**Element and text location data:**
┏━━

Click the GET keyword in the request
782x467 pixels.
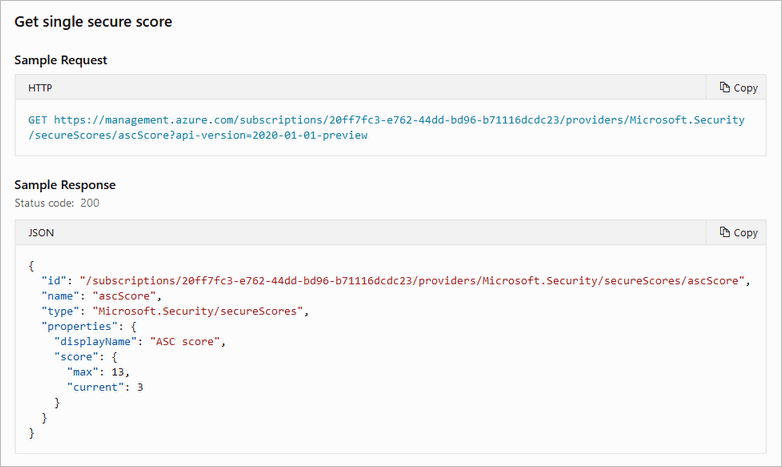point(38,120)
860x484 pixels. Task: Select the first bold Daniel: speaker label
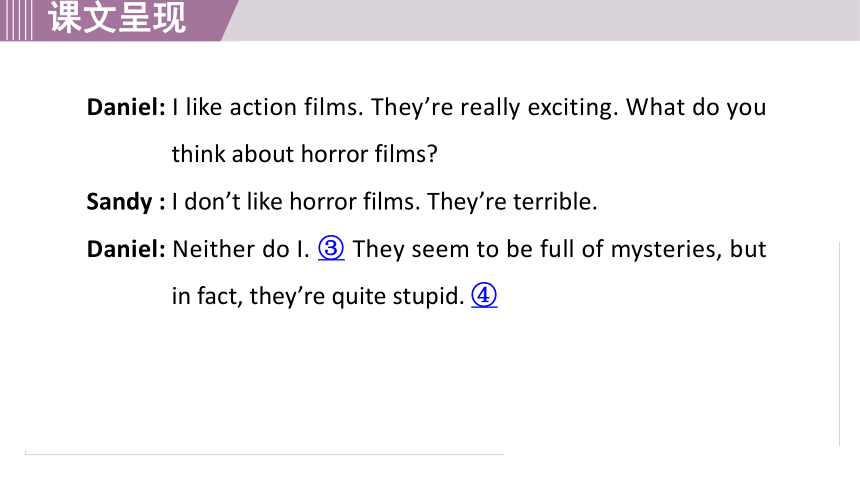(x=126, y=107)
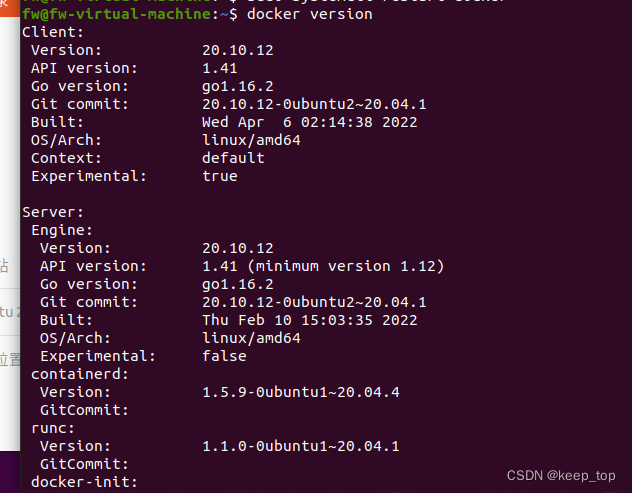
Task: Click the docker-init label
Action: coord(84,482)
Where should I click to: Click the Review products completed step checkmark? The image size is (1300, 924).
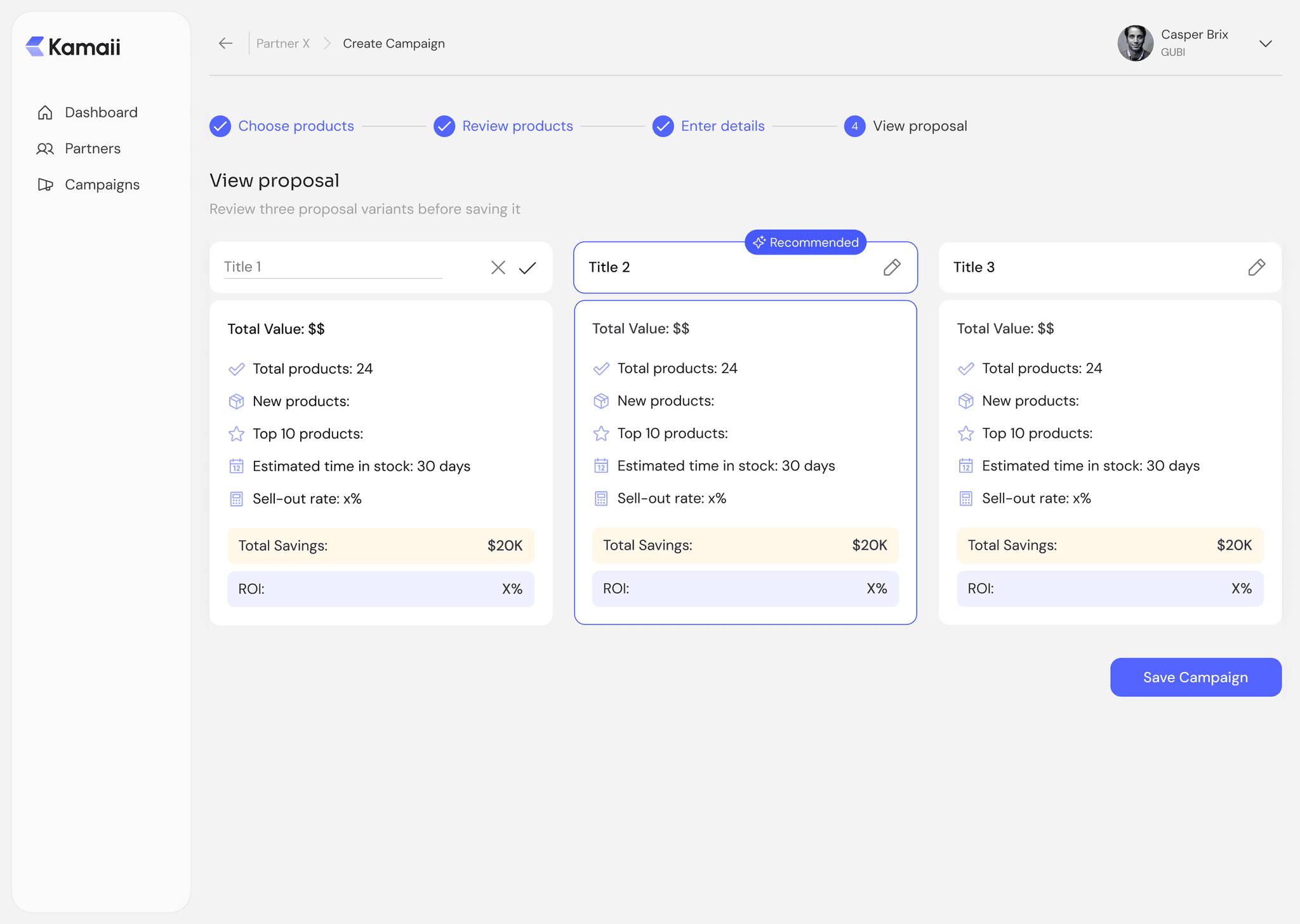tap(444, 126)
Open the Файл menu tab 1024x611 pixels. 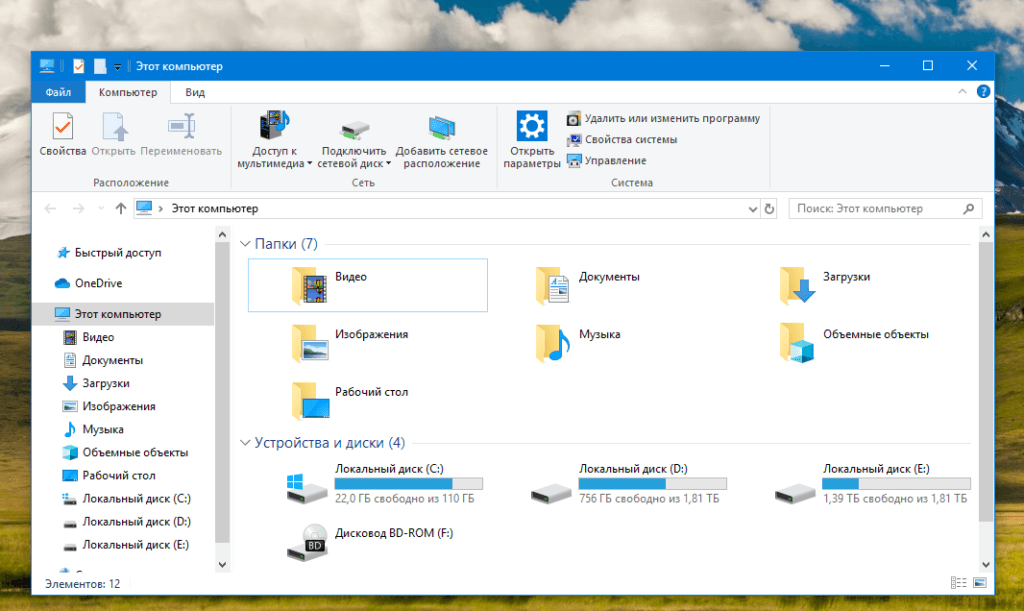[x=58, y=92]
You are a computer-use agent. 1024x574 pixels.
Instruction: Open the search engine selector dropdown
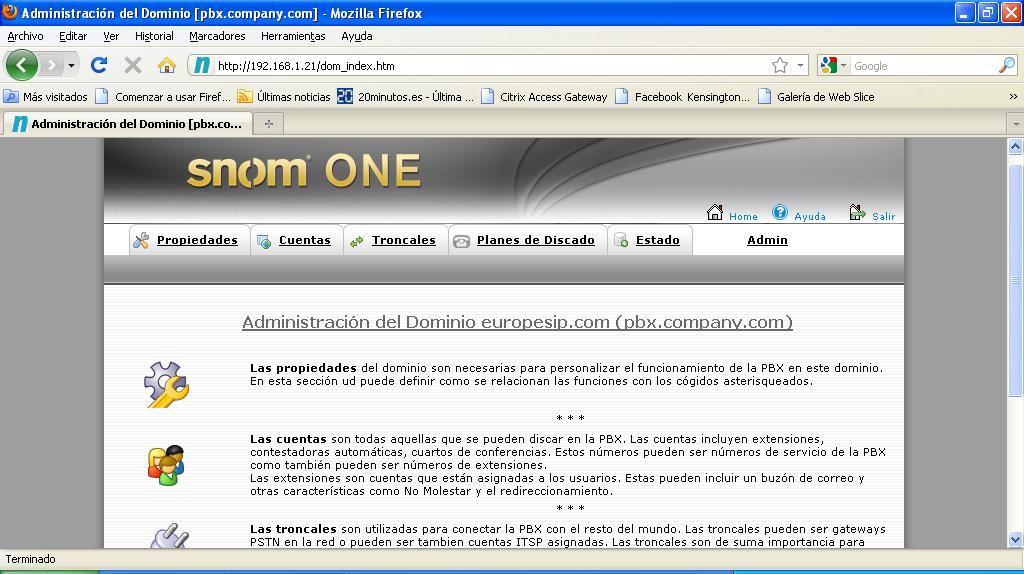(833, 66)
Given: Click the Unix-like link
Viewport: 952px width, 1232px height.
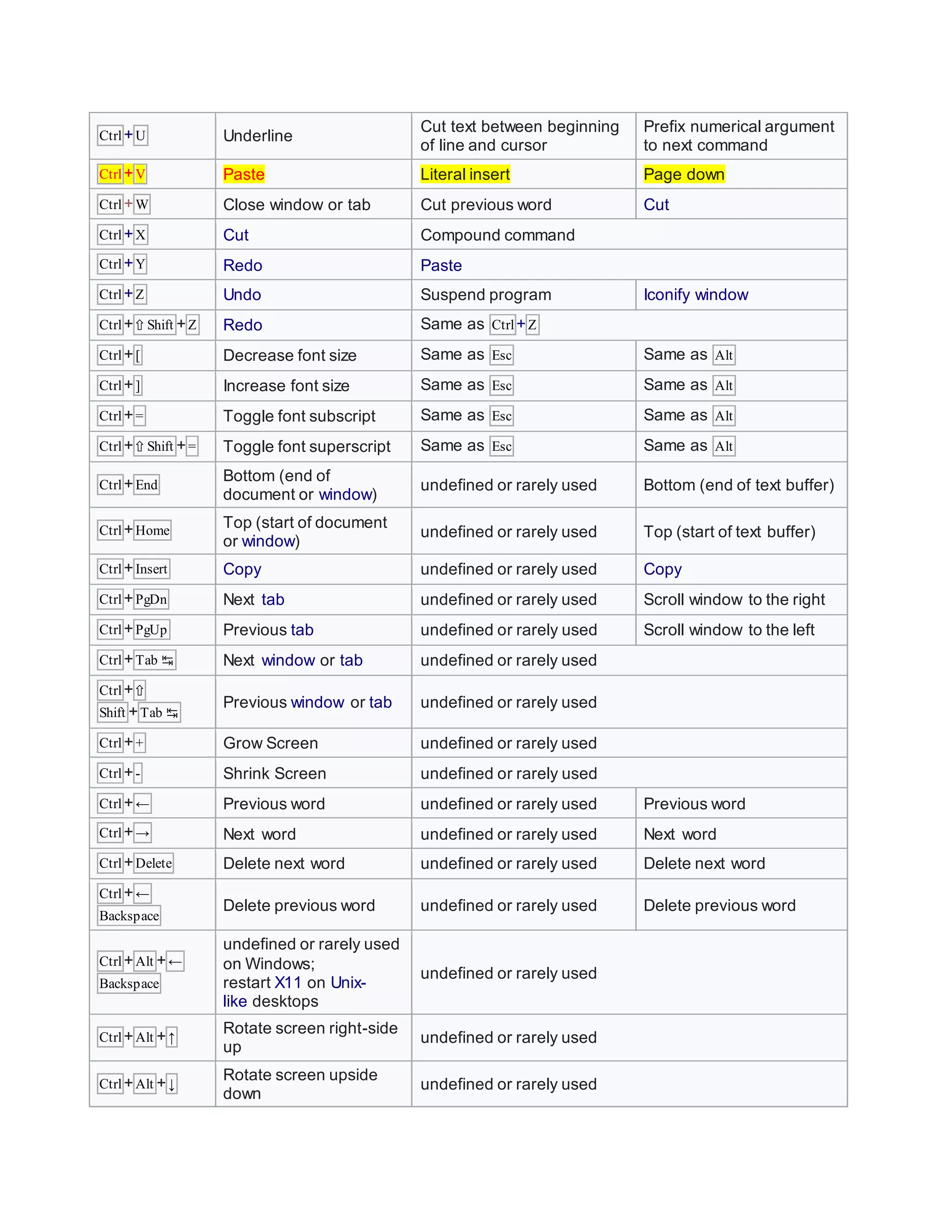Looking at the screenshot, I should [348, 983].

┗━━

**INSTRUCTION:**
Retype the lines above word for word, starting with the line that contains "You are a computer-use" and going on through the last line, and leave the pictures out.

**EXERCISE ANSWER:**
You are a computer-use agent. 1024x574 pixels.
Instruction: Open the search engine selector dropdown
(833, 66)
Given: Click the Unix-like link
Viewport: 952px width, 1232px height.
Looking at the screenshot, I should [348, 983].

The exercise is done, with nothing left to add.